Who is going to help her do that? I only have her for an hour a day.

Friday, September 11, 2009

It's the little things

My husband and I have been living a credit-crunched life for a while now, as have millions of other people all over the world, so there are many things we don't do that we used to, items we leave on the shelves that we used to put in the cart (even if it was a virtual cart - we do love the Internet and Amazon). But we do still allow ourselves little luxuries once in a while to perk us up, to celebrate a good day.

For example, my fingernails are currently painted with "Plum Seduction." I just did them tonight. (I've never, ever gone looking for a manicure - never had acrylics - nothing. So that's not a luxury I'm missing.) Tori and I went to CVS yesterday to pick up a few things and the makeup section reeled us in pretty quickly. Fingernail polish was on sale, so I bought a couple new colors. (The other is "Red Hot Tomato." I'm saving it for next week.) I like fun colors on my nails and this one definitely is. It was a quick and inexpensive little treat. (Tori got new lipstick, in case you're wondering.)

The other type of treat we often indulge in comes in a variety of colors, sizes, and weights - BOOKS. We all three devour them. I have been using my library card a lot more in the last year or so and not buying as many books as I have in the past. And you know, I've found that I get as much enjoyment out of reading a good borrowed book as I do from owning one. But once in a while, there's just one that I have to have. Plus, I'm a wanna-be author who hopes that people will want to own her books when they're actually on shelves somewhere, and not just borrow them from the library. The Literary Guild had a good sale a couple weeks ago. I bought two and got one free, plus shipping was nominal. I got A Bad Day for Sorry (which EVERYONE is raving about) by Sophie Littlefield, The Birthing House by Christopher Ransom, and Wicked Prey by John Sandford. I'm halfway through Wicked Prey and loving it. Treating myself once in a while to little things like new, playful makeup and highly anticipated books really does make me happy.

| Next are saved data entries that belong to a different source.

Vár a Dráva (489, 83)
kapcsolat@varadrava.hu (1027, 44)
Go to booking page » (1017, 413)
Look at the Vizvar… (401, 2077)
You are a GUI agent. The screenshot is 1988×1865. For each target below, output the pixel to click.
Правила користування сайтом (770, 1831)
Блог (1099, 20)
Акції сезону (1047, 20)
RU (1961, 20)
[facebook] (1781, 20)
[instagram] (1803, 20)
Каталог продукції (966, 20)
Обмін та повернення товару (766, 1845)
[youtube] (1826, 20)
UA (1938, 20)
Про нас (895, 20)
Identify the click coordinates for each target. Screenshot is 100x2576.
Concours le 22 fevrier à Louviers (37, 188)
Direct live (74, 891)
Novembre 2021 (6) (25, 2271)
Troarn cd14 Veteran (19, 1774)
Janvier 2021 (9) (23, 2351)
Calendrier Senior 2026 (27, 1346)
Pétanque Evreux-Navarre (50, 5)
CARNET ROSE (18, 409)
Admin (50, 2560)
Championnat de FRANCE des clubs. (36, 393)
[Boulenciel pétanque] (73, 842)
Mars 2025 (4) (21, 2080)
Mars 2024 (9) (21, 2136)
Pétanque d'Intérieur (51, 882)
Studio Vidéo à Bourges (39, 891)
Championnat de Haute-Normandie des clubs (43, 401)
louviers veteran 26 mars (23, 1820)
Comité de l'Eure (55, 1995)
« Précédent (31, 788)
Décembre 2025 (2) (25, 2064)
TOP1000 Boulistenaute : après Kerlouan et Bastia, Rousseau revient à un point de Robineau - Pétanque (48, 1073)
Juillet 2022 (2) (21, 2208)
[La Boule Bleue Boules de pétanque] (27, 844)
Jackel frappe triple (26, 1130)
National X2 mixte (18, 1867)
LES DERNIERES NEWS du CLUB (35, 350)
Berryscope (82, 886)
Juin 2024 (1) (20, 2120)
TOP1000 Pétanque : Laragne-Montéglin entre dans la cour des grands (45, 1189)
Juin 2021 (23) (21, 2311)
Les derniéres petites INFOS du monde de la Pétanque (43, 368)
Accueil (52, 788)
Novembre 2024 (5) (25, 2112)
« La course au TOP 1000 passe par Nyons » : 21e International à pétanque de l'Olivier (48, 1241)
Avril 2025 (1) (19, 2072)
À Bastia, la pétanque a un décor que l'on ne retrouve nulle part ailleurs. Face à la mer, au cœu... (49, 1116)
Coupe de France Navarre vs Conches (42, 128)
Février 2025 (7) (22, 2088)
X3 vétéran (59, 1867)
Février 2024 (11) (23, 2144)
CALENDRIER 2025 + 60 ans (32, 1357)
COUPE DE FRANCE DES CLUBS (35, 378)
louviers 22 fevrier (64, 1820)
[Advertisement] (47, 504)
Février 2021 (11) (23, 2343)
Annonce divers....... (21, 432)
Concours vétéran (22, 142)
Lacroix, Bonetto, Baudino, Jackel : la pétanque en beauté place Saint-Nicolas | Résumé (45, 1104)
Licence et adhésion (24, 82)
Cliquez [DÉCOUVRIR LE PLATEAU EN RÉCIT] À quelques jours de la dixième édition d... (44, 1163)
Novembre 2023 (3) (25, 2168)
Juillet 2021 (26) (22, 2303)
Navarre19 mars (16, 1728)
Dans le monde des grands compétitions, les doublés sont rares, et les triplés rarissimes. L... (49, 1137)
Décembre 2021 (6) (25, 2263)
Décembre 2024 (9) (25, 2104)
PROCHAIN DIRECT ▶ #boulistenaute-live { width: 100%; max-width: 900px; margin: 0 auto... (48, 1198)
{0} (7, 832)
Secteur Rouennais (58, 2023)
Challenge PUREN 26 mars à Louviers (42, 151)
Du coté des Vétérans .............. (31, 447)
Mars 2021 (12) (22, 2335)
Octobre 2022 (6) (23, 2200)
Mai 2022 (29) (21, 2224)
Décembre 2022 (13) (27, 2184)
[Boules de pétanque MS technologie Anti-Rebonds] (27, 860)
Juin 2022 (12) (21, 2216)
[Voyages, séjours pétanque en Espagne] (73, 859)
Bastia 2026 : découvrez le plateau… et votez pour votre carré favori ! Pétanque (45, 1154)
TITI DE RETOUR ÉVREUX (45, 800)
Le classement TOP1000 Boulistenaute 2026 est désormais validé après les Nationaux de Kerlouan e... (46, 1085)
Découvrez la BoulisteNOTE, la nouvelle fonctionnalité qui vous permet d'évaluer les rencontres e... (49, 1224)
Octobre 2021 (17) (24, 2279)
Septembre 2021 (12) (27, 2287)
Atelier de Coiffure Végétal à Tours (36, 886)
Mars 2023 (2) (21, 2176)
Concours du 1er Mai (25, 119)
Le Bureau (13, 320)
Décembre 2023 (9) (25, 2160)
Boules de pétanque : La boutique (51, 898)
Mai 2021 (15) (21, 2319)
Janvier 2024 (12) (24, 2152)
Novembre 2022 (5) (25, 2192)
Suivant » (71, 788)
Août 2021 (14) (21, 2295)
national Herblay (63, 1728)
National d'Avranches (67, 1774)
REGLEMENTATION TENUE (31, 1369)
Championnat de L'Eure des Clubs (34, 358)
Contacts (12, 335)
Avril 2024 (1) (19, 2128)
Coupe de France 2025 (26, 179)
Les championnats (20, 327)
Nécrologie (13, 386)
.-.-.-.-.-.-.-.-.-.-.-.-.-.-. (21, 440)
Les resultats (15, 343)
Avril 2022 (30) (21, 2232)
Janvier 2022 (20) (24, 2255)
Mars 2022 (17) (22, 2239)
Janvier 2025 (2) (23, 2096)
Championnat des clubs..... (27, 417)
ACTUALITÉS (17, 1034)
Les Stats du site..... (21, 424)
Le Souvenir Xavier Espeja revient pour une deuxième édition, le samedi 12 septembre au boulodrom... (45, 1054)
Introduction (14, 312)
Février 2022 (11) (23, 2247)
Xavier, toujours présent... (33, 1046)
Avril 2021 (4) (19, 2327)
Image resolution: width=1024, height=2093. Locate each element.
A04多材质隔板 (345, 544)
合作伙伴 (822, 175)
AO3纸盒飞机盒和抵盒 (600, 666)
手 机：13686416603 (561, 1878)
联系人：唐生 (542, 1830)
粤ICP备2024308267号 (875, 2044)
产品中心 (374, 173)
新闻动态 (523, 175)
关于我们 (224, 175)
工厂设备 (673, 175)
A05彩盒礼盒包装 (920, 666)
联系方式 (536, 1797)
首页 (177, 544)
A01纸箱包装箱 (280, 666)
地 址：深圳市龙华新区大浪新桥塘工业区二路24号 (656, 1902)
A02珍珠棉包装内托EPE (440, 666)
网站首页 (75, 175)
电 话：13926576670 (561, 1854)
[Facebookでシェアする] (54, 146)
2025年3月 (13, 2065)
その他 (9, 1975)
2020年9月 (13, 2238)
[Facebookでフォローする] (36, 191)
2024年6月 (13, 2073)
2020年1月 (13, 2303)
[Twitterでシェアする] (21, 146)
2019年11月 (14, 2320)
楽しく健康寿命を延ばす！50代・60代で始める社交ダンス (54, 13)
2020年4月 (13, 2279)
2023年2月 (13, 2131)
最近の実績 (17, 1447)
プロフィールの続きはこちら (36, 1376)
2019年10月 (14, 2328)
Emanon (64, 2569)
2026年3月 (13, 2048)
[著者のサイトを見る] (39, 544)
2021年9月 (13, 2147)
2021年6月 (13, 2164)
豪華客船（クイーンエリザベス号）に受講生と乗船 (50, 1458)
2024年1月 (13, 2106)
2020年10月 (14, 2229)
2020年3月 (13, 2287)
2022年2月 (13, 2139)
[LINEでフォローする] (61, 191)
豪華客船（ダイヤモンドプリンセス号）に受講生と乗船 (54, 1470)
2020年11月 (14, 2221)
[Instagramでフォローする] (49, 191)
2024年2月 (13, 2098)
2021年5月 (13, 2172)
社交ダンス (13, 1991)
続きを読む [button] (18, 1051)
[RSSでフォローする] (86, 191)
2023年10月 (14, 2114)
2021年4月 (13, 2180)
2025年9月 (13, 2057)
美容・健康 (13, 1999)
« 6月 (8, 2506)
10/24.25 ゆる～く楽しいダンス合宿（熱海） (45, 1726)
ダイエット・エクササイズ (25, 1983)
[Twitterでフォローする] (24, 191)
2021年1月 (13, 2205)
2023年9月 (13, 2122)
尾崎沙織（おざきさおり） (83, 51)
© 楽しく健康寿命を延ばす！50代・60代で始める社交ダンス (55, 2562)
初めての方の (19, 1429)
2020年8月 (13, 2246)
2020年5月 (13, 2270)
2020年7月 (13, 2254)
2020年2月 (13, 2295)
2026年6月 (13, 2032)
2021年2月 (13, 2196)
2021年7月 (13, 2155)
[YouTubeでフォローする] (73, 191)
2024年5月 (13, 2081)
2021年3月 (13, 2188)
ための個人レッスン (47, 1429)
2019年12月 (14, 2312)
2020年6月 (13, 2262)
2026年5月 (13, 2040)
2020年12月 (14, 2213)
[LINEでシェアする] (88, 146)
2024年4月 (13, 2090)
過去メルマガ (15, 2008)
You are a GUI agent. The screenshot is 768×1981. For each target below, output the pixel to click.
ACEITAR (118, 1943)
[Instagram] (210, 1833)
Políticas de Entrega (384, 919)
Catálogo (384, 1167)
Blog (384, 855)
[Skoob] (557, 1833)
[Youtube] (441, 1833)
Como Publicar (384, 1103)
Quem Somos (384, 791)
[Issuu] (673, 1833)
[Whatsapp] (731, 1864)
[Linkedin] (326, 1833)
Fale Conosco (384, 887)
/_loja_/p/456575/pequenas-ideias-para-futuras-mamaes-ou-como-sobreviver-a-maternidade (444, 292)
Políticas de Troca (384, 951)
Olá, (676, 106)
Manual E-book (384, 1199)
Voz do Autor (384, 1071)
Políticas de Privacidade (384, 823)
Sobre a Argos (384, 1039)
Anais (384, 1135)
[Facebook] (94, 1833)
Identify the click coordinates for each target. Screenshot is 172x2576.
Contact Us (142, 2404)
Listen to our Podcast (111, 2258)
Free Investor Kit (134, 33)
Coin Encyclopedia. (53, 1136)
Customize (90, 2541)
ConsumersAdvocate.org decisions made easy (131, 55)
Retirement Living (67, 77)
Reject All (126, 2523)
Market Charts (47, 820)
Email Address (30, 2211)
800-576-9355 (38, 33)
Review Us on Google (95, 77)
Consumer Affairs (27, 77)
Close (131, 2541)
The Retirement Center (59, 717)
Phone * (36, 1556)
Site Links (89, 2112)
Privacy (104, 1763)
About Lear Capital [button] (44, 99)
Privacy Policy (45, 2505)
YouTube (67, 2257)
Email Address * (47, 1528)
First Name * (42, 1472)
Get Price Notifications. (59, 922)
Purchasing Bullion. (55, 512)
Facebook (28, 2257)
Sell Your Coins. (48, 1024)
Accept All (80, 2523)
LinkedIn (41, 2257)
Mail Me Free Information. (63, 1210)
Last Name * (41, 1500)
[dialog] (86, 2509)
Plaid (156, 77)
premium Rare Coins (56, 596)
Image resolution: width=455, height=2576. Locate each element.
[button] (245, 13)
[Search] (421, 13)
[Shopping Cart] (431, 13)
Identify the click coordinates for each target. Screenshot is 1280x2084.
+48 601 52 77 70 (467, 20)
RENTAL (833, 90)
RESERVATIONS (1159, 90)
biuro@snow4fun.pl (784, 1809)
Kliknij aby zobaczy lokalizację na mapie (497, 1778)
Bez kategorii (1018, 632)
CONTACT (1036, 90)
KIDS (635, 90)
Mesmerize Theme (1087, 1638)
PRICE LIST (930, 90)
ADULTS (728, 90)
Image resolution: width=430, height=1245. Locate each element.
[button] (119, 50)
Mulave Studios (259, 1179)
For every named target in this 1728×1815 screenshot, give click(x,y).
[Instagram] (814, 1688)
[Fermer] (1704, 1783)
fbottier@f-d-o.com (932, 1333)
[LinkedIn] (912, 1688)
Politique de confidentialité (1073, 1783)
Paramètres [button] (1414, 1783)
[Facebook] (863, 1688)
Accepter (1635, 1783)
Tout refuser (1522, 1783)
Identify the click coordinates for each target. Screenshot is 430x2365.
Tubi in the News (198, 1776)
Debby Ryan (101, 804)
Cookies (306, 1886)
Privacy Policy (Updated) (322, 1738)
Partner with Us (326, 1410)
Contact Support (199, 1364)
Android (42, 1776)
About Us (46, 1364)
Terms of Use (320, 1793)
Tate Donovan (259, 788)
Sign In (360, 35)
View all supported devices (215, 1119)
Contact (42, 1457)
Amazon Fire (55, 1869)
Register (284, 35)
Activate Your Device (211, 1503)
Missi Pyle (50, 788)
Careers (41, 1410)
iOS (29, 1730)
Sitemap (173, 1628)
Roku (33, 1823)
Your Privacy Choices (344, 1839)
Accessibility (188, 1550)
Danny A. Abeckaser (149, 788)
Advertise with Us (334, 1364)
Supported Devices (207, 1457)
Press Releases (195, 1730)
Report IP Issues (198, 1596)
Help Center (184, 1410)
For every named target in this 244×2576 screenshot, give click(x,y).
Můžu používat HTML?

But you know what makes me happiest? When my husband comes home safely from another sales call. When my daughter bursts out of the school doors at the end of the day with a smile on her face and stories to tell me at 100 mph. When my five-year-old nephew comes running at me, grinning - my name on his lips, and ready to play. When my mom and dad hug. When my brother smiles - or laughs.

It really is the little things that make me the happiest - and the most grateful that I share this life with these people.

Wednesday, September 9, 2009

Mean people really do suck

Most of us have seen the bumper sticker or the window decal. Whenever I see it, I nod my head in agreement, thinking, "Yep, they sure do." But you know, it's really true. Mean people suck.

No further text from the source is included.